Trump’s economic mission has been clear long before stepping into office—create American jobs, boost local manufacturing, and export more than import—and they seem like noble and serious policy focuses too. The way he approaches these issues however, is where he would lose much of the seriousness, and a slew of consumers, producers, allies and economic partners alike. That however does not deter the US President from making decisions in a vacuum without having to wonder about the ripple effects those would have on US and global economies. All the while knowing precious little about economics, and how international trade works. Ignorance really must be bliss in the House of Trump.
With 25 percent tariffs on steel and aluminum in full force, Trump targeted the trade deficit with China by proposing the first set of tariffs on Chinese goods—a 25 percent levy on over 800 product imports from China worth $34 billion. These come into effect on July 6. Beijing will hit back with its own retaliatory tariffs equivalent to $34 billion on US imports. The second phase of tariffs will be on another $16 billion on Chinese imports which Beijing will match in-kind.
But seeing China’s retaliation, Trump’s response was to announce a third set of tariffs—10 percent on a further $200 billion Chinese imports, but China cannot hit back in kind if this happens as the country simply does not import that much from the US. The country would have to take other drastic measures to fight back—depreciating its currency or selling off US debt both of which will be crippling for its own economy. When George Orwell said: “Wars are not meant to be won, they are meant to be continuous”, did he have this game of ping-pong in mind?
Research by Peterson Institute for International Economics argues that China supplies a smaller share of imports targeted by the tariffs than those that are not targeted by tariffs so imposing 25 percent levies would not affect that much of the Chinese exports as it is expected. Meanwhile, if tariffs force companies to buy inputs from costlier suppliers, other than China, goods will become automatically expensive but consumers of lower-quality products will take the biggest hit to their wallets. Trump’s tariffs in essence will impact the very base that he purports to represent and speak for—the American middle class. If SMEs are run out of business not being able to absorb the cost pressures, Trump’s promise to bring jobs will catapult on its own head. It is unequivocally unanimous that US tariffs will ricochet back to hurt America.
Back in the Orient, there is no doubt the damage will wreck more than a few businesses—especially the SME input industries both because of US tariffs on their exports, and Chinese tariffs on US imports. A Chinese media report laments: “…thousands of workers that represent a vulnerable segment of the Chinese economy will bear the brunt of Trump’s trade hostilities”. Some exporters are looking to raise prices for other US products to manage the impact, or ship products to another country and from there to the US. Big suppliers might be looking to relocate. Most expect to lose their competitiveness. Alternative plans are being made by US manufacturers too, much to their chagrin.
Meanwhile, Chinese government has already started preparing to redirect the country’s imports by agreeing to lower tariffs or giving exemptions to tariffs and border taxes on imports from India, South Korea, Sri Lanka, Bangladesh, and Laos. While China thought it smart to target American commodities exports in its tariffs—these could easily be problematic too.
For e.g.

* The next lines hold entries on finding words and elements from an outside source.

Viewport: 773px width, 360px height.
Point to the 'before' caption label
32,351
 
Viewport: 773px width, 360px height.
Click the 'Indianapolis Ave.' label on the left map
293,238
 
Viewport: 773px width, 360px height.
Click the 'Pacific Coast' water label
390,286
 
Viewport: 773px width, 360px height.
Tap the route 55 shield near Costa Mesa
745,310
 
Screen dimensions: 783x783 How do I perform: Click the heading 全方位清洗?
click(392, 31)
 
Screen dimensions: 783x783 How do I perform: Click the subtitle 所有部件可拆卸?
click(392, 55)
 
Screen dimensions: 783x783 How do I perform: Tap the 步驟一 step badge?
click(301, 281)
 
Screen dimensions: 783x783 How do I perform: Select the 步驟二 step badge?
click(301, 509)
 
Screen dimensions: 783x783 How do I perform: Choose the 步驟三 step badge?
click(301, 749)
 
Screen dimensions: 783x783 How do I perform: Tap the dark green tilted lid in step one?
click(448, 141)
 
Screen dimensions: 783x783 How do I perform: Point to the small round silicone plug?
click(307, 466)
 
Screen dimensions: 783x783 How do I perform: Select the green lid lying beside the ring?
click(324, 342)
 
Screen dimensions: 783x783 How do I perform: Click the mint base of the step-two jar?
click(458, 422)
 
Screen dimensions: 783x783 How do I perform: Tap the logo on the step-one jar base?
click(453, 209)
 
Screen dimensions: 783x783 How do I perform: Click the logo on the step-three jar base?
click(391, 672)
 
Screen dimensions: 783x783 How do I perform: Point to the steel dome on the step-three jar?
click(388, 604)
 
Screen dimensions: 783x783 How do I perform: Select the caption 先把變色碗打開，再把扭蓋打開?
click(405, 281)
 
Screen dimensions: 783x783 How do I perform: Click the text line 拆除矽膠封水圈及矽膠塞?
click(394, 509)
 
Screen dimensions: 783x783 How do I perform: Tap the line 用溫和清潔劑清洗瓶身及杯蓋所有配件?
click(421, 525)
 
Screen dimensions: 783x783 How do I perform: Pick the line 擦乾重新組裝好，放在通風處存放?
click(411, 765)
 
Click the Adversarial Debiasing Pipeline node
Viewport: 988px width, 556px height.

Soybean, possibly the biggest product China is targeting, a CNBC report explains that China was projected to import 103 million tons of soybeans next year. Outside of US, the rest of the world only exports about 100 million tons. By simple math, China will have to buy a few million tons of soybeans exported by the US. China will have to cut down imports if it wants to avoid US produce, but for that farmers will have to explore other feed options. Following the announcement, soybean futures saw a 6 percent slump.
If Trump imposed these tariffs to take China to task about intellectual property rights, this is not the medium to do it. If he went after China with tariffs in a misguided notion to curb the trade deficit, the only possible outcome is an overall reduction in international trade, commodity price shakes and higher cost of business for producers across the globe.
Trade is no longer a two-way street since countries are all linked together through global supply chains. If a US company manufactures in China, or if a US manufacturer is using Chinese inputs, the end product is not only used in the US but across the world—that affects global consumers. Commodity prices will affect producers. Most Chinese companies have foreign investors with global interests and while tariffs can be removed and levied, it’s the investments, networks and global value chains (GVCs) that have been created which cannot be as easily reversed, and likely will face the biggest carnage.